◆ **EXTRACT TO READ**
One murder was recorded in Fife in the third quarter of 2020/21 - three less than during the same period in 2019/20.

Despite this reduction, there were 194 more reports of common assaults and six more incidents of serious assault, with detection rates for both increasing by nearly six and five percent respectively.

The coronavirus restrictions in place throughout 2020 have resulted in large numbers of Fife’s population remaining at home and this has likely played a part in the fall of domestic housebreaking.

In Fife, all forms of housebreaking and attempted housebreaking - including the likes of sheds, businesses and garages - have reduced, with 171 fewer offences reported this year. But even with this reduction in reporting, the detection rate for domestic housebreaking has increased by nearly eight percent.

However, there has been a continued rise in fraud offences in Fife, mirroring a national trend linked to more people spending time at home and relying on technology.

Across Scotland, overall crimes are down but there have been notable rises in domestic abuse (1.8 percent), online child sexual abuse (13.4 percent) and fraud (43.4 percent).

Deputy Chief Constable Fiona Taylor said Police Scotland has seen a “shift to more serious offences and increasingly complex and resource-intensive investigations.”

In total, 5,947 more crimes of antisocial behaviour have been recorded in Fife division, significantly impacted by anti-social behaviour related calls linked to the ongoing pandemic.

The figures show there has also been a rise in fire-raising crime – from 84 to 123 incidents. However, detection rates have also risen by about 11 percentage points.

Nationally, there has been a large increase in the number of incidents about public nuisance - 56,900 to 123,900 incidents - over the nine month period, as well as a rise in neighbour disputes and noise complaints.

Road safety remains a priority and the number of casualties in Fife fell by 117, while there were also three fewer fatal collisions on the region’s roads, although there is a recognition that during periods of 2020 there were a lot less motor vehicles on the roads.

◆ **WHAT THE TASK ASKS**
In the Fife crime report above, by how many did the number of road casualties in Fife fall?

◆ **RECORDS SUPPLIED**
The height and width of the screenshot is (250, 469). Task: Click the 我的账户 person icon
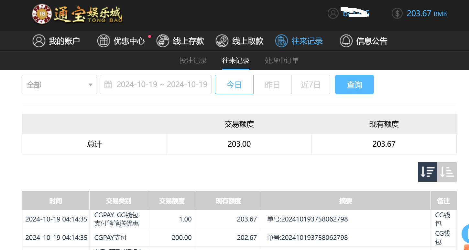click(39, 41)
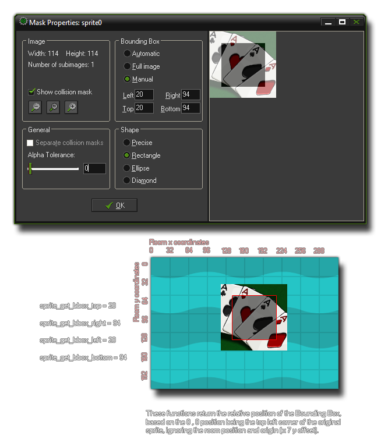Click the Alpha Tolerance slider handle

pos(30,169)
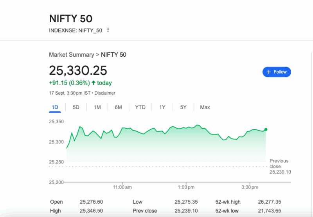Click the 25,330.25 index price

point(78,70)
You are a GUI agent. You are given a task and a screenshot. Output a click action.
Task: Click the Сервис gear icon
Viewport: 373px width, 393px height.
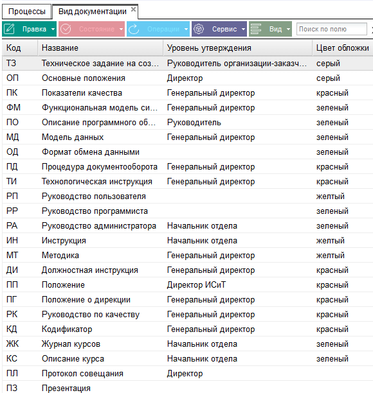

◆ **EXERCISE SOLUTION**
By 117.